Objectives:
(1) According to the commentary, why does the White House need to provide a more detailed account of the raid before closing the book on it? Answer in one to three sentences.
(2) Answer these questions from the commentary.
(a) Where was Pat Tillman killed, and by whom?
(b) In what interview did President Obama say "That's not who we are"?
(c) According to the commentary, what did Private Lynch never do with her weapon?
(3) Print everything in the commentary from "Now, with the" down to "more operational details.".

Text shown:
******************************

Give her credit: for her service, and for her fierce honesty in the face of myth-making, both official and for-profit. It’s more than the defense brass did in her case, or that of the other poster boy for military mendacity, Army Ranger Pat Tillman. He was killed by his own troops in Afghanistan, a truth the Pentagon thought we couldn’t handle, so they spun a tale of heroism in the face of hostile fire.
Now, with the extraordinary raid that netted Osama bin Laden, the fog of war makes it tempting to exaggerate. The story of what happened in the darkened residence of a coward who sent others to blow themselves up has changed, understandably, over the last few days. Of late, the White House says it will not give out any more operational details.
But they owe us a complete story, an honest story, one for the record. After debriefing the Navy SEALs, the White House should give as full an account as they can without compromising future missions. By any measure, the raid showed audacity, courage, and luck, and ended in justice being served. The details on whether Bin Laden was armed or how many shots were fired when and where will not take away from the thrilling narrative: the world’s most-wanted mass killer was killed.
Those who insist on release of the photo of the dead terrorist are missing the point. “That’s not who we are,” said President Obama, in a 60 Minutes interview. “We don’t trot out this stuff as trophies.” He’s right. Plus, a picture of a bloodied head will not deter conspiracy theorists who live in a world of their dark making. But before closing the book, we do need something more detailed than the contradictions of the last few days.
Why? Because, almost from the beginning, the trillion-plus-dollar “war on terror” has been abused by fabulists. What followed a horrific crime against innocents in New York and elsewhere started with the correct impulse: get the killer. Then, of course, the killer got out of our sights in Tora Bora and President Bush steered the nation into a disastrous and bankrupting war against a country that had nothing to do with the mass homicide on American soil.
The Lynch and Tillman episodes were emblematic of the whole phony campaign at the top. If the White House was willing to go to war on false pretenses, why shouldn’t low-level commanders follow suit on the ground? “They used me to symbolize all this stuff,” said Private Lynch, in one of many admirable attempts to set the record straight. “It’s wrong.” She never fired her weapon. “I’m not about to take credit for something I never did,” she said. “I’m just a survivor.”

******************************

(Dataset rows)
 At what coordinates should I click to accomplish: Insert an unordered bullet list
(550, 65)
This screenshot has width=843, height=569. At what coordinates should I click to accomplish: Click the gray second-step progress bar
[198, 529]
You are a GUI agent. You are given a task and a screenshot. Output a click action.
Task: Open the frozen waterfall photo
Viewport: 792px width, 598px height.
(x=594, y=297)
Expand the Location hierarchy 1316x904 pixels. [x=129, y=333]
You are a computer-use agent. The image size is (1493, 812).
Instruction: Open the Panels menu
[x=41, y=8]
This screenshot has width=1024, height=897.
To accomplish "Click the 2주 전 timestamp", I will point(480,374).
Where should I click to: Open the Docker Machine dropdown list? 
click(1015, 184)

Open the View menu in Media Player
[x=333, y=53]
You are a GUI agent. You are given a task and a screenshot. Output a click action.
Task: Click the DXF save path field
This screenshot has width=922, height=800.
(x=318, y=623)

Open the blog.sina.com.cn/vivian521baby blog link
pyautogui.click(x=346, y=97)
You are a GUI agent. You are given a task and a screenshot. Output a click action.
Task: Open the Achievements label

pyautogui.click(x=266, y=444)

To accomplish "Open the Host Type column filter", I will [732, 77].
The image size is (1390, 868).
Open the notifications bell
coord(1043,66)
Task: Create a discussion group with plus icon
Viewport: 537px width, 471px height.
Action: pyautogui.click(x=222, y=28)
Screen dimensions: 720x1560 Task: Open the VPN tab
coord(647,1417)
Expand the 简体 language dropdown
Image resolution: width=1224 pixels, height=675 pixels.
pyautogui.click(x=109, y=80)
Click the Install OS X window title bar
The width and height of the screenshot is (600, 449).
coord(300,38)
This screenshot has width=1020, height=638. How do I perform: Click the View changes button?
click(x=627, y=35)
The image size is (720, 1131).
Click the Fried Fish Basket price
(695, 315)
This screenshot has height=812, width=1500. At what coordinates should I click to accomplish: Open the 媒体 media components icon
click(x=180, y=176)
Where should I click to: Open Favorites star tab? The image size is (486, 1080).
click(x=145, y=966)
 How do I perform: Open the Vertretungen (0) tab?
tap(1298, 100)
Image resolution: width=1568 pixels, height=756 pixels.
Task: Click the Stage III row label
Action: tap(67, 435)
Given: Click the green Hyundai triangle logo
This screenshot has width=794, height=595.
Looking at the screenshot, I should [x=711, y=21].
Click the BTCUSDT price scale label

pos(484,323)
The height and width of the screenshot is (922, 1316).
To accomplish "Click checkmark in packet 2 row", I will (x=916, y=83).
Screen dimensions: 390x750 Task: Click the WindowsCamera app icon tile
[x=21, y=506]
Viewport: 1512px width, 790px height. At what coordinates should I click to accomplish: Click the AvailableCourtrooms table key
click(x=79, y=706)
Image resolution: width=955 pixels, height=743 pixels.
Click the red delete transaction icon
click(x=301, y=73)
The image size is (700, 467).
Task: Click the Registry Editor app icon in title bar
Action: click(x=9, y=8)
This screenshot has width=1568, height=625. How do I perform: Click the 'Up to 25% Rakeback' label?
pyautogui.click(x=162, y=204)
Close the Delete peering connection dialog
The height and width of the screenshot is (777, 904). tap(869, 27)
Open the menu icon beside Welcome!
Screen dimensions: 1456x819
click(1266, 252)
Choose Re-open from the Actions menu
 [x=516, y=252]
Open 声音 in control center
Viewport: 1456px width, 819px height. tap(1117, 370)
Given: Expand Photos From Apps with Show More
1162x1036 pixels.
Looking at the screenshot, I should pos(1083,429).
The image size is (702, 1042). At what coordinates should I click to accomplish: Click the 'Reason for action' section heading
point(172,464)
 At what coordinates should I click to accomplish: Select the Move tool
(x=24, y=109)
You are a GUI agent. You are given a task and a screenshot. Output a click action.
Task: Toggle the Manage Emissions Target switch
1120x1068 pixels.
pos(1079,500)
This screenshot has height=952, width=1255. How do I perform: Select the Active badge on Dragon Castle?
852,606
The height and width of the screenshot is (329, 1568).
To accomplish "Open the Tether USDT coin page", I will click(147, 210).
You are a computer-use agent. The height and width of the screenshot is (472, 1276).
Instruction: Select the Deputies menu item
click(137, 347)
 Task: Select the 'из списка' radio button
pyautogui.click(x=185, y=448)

******************************

In response:
(1) The commentary argues that, almost from the beginning, the trillion-plus-dollar "war on terror" has been abused by fabulists. That history of myth-making means the contradictions of the last few days are not enough, and an honest, complete account is owed for the record.

(2)
(a) He was killed in Afghanistan by his own troops.
(b) A 60 Minutes interview.
(c) She never fired it.

(3)
Now, with the extraordinary raid that netted Osama bin Laden, the fog of war makes it tempting to exaggerate. The story of what happened in the darkened residence of a coward who sent others to blow themselves up has changed, understandably, over the last few days. Of late, the White House says it will not give out any more operational details.